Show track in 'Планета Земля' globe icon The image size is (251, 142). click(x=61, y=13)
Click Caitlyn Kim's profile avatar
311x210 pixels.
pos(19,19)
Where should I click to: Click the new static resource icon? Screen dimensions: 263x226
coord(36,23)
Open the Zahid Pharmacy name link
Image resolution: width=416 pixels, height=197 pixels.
...
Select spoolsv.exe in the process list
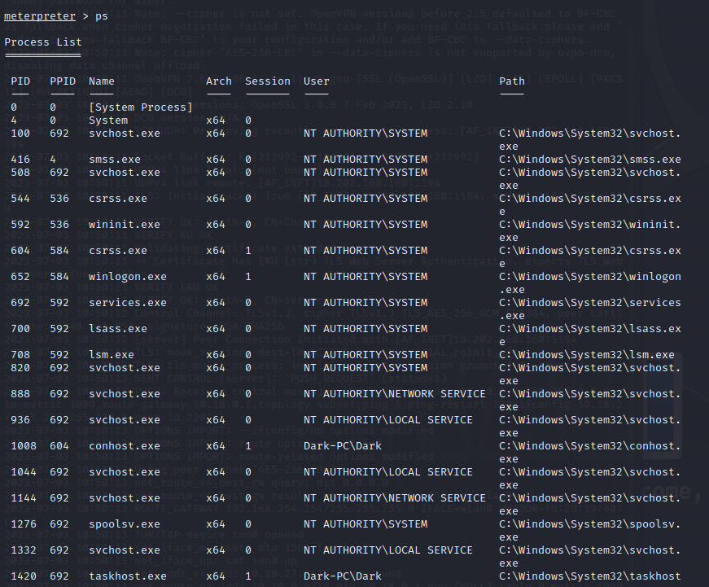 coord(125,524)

* Problem details: From the line holding "Show track in" to the line holding "Image resolution: width=416", inclusive, restate each line above exactly as written.

* Output:
Show track in 'Планета Земля' globe icon The image size is (251, 142). click(x=61, y=13)
Click Caitlyn Kim's profile avatar
311x210 pixels.
pos(19,19)
Where should I click to: Click the new static resource icon? Screen dimensions: 263x226
coord(36,23)
Open the Zahid Pharmacy name link
Image resolution: width=416 pixels, height=197 pixels.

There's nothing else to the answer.